January 11-15, 2003
Town & Country Convention Center
San Diego, CA
Poster: Genome Sequencing & ESTs
A marker anchored physical map derived from bacterial artificial chromosomes (BACs) was constructed. We used 476 SSR primer pairs to identify 1,404 positive clones, an average of 2.95 clones per primer (Fig. 1). Of these 370 markers have anchored 930 individual BACs after eliminating false positives and paralogs by fingerprinting. The genetic map location for all markers and plate addresses for all clones can be viewed at http://www.coalab.siu.edu/genome/. The data indicate the library represents 3 fold genome coverage compared to the 4.5 fold predicted. The map appeared to contain 96.7% of the markers tested Fingerprinting and SNP marker integration showed that about 10% of the satellite anchored BACs derived from homeologous loci detected with the microsatellite primers that are not strictly allele specific.
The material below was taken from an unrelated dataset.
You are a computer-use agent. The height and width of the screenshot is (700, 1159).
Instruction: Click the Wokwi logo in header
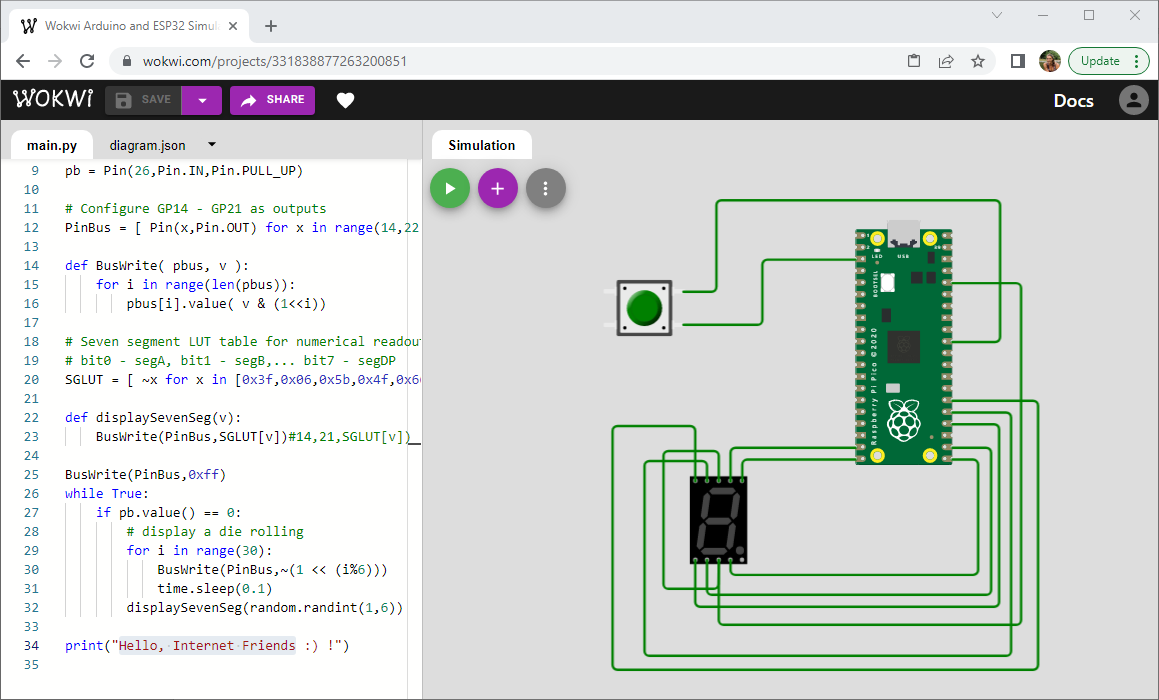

A further 150 satellites are in the process of being integrated. We have fingerprinted 90,624 BACs and BIBACs to date. There are 38,400 clones from the HindIII BIBAC library, 21,504 clones from the BamHI BIBAC library and 30,720 clones from the new EcoRI BAC library. Fingerprinting BACs that anchor the local physical maps of soybean c.v Williams has incorporated about additional microsatellite markers and RFLP markers. BAC fingerprints were used to create an FPC database for investigator driven contig assembly (see http://hbz.tamu.edu/ - Physical Mapping/Soy Map). Contigs representing the soybean physical map have been assembled and posted. We will use the database to build minimally overlapping clone tiles for high-throughput gene (EST) mapping, large-scale genome sequencing and targeted DNA marker development in phase 2 of this project. This work was supported by NSF project #9872635.